An area we’ve discussed before is the creeping, some would say crushing, regulatory environment that GA faces today. Most regulations started off as a common sense approach to address areas that were known to cause accidents. But as too many cooks have learned, if a little spice is good there are rapidly diminishing returns when the oregano overpowers the oatmeal!
I came across an article the other day in the Washington Post by David Fahrenthold that clearly illustrates the point. Marty Hahne, a professional magician, was busted by the U.S. Department of Agriculture for not having a license for his one-bunny show. Casey, his trusty three-pound assistant, is the highlight of the gig when extricated from a hat, picnic basket, or other enclosure. Hahne could saw the rabbit in half in front of the USDA inspector—hard on Casey—but apparently not illegal if the beasty is for human consumption (don’t try this at home, kids.)
But it doesn’t stop there. The original reg was just four pages, but now there are 14 pages of just rabbit rules. Sound familiar? When Casey goes on a road trip there must be an itinerary. Not only that, but a disaster plan is needed in case of a fire, flood, heat wave, chemical leak, or tornado. This grew out of some terrible animal abandonment abuses during hurricane Katrina. One magician has a plan: Take the rabbit with you. But Hahne has a 28-pager to illustrate the absurdity of creeping regulation. He notes that “Our country is broke and yet they have the time and money to harass somebody about a rabbit.”
This whole deal was in response to the outrage of a family Dalmatian that was kidnapped and used for experimental purposes by an unscrupulous medical laboratory. If interested, you can read how these 1965 animal protection rules were originally designed to regulate laboratories, zoos, circuses, carnivals and pet dealers at wapo.st/magic-marty. But somewhere along the way over-zealousness overshadowed a reasonable idea. It would be amusing if there wasn’t such a total lack of common sense on the part of the regulators! Don’t get me wrong—I love animals and currently have five rescued furry friends, but…
The operative word here is “proportionality.” Regulate appropriately for the activity and no more. GA suffers badly from being constantly compared to the airlines, and much of our activity is stifled by it. The medical exemption petition is one area, Part 23 rewrite to rein in aircraft certification costs is another, and some archaic flight training rules—all are being pursued by AOPA and the industry. But rule-making takes a long time, and in the interim the application of existing rules could stand some standardization. Some regs are ambiguously written and subject to “creative interpretation.”

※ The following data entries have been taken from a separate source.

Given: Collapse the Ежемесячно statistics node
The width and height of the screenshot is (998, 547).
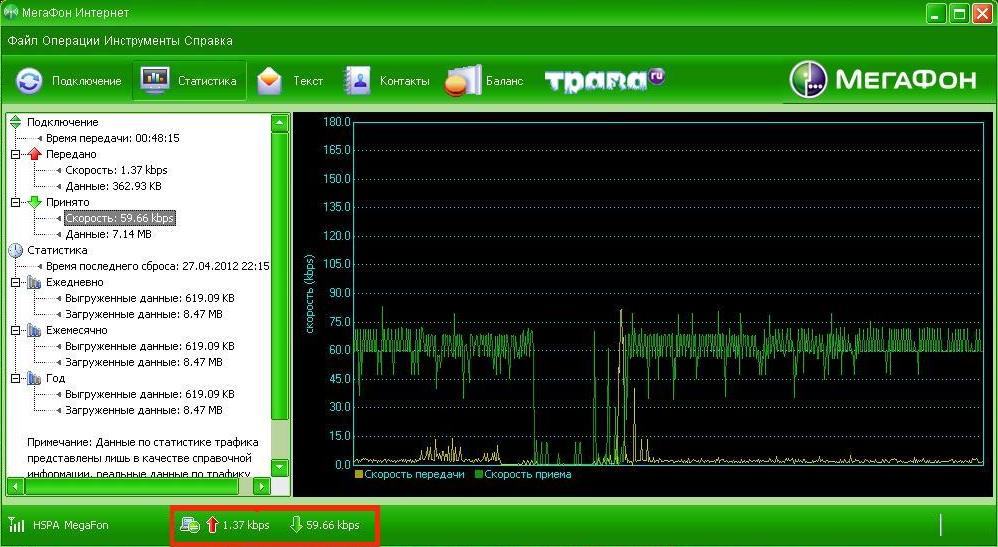Looking at the screenshot, I should tap(16, 330).
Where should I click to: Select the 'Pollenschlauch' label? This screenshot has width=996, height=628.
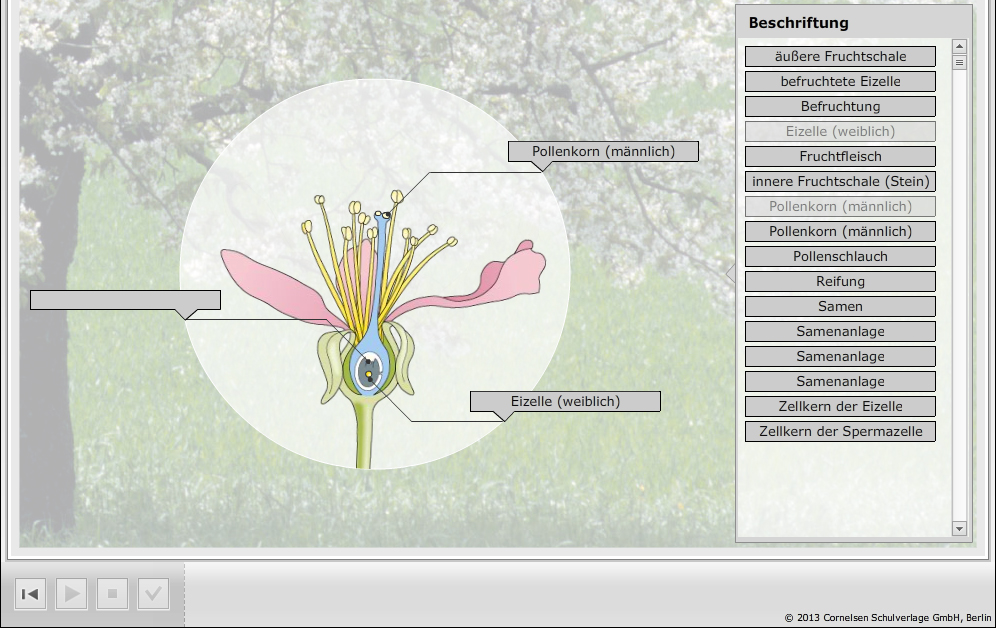tap(840, 257)
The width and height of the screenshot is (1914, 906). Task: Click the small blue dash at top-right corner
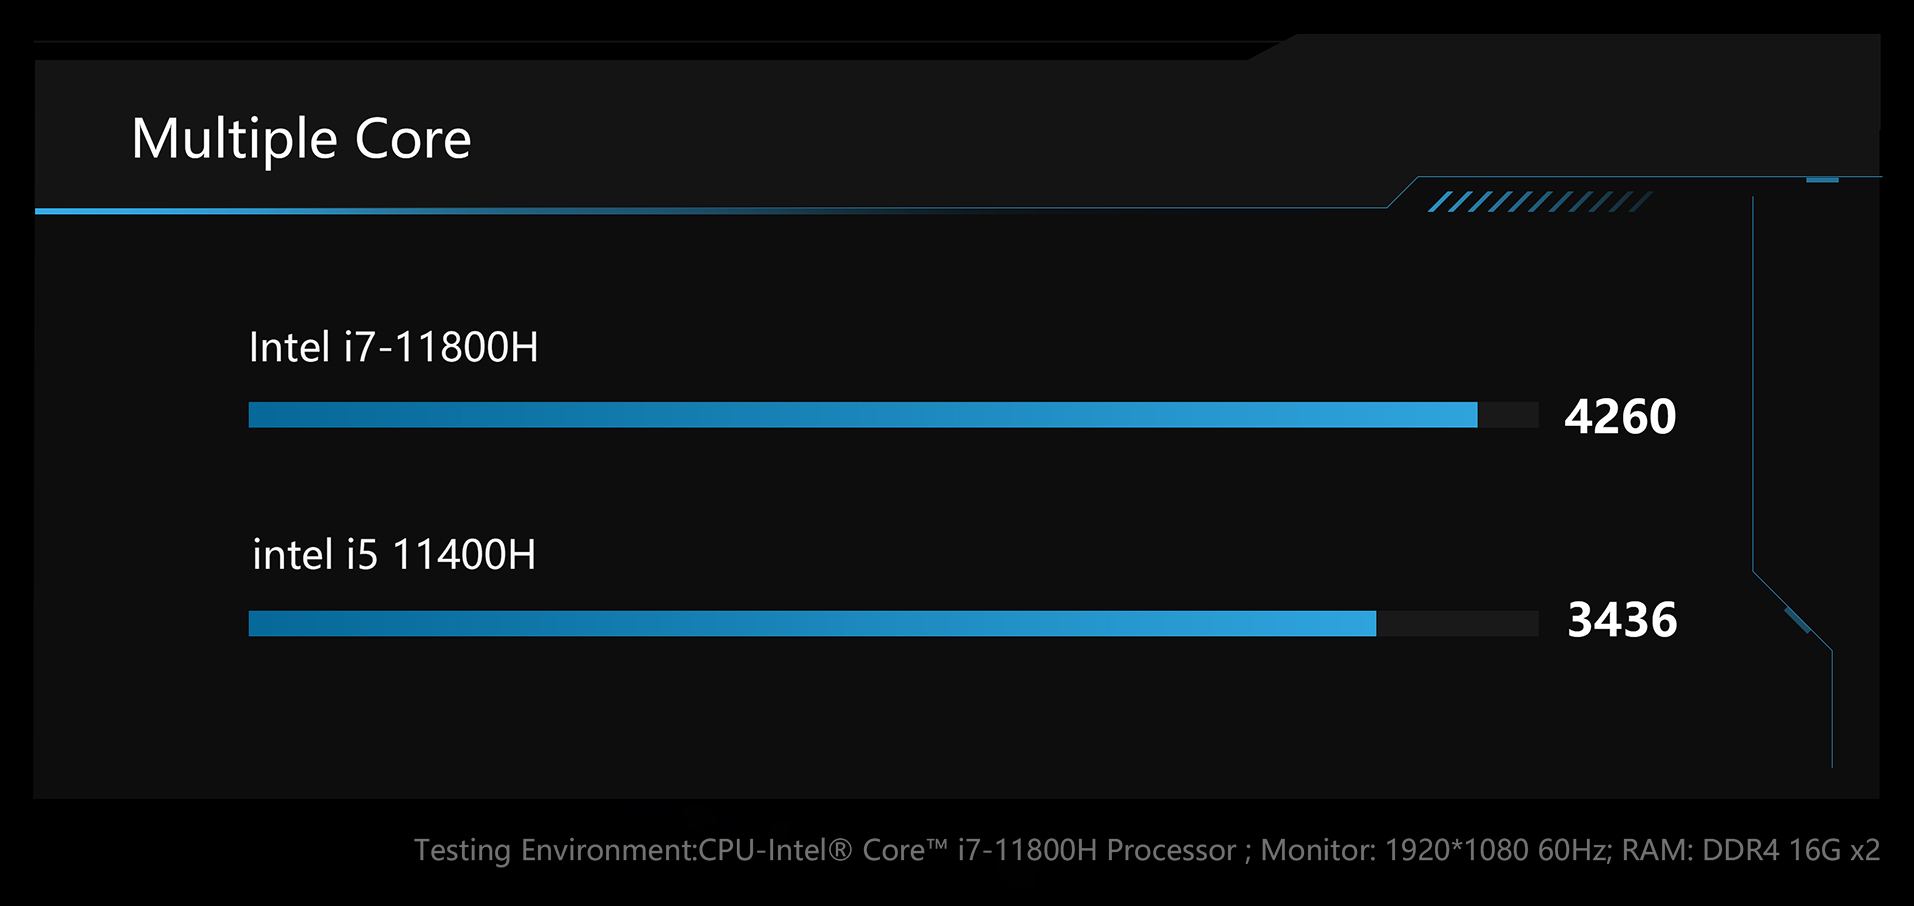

The letter of the law, but not the intent, can lead to some very unproductive places. Conversely, we have a few pilots who through an abject lack of common sense (there’s that concept again) bring GA into a bad light, and the regulators respond with a heavy hand as opposed to using just enough oregano. FAA management and staff need to exercise as much common sense as they ask of pilots—because the oatmeal is in really bad shape.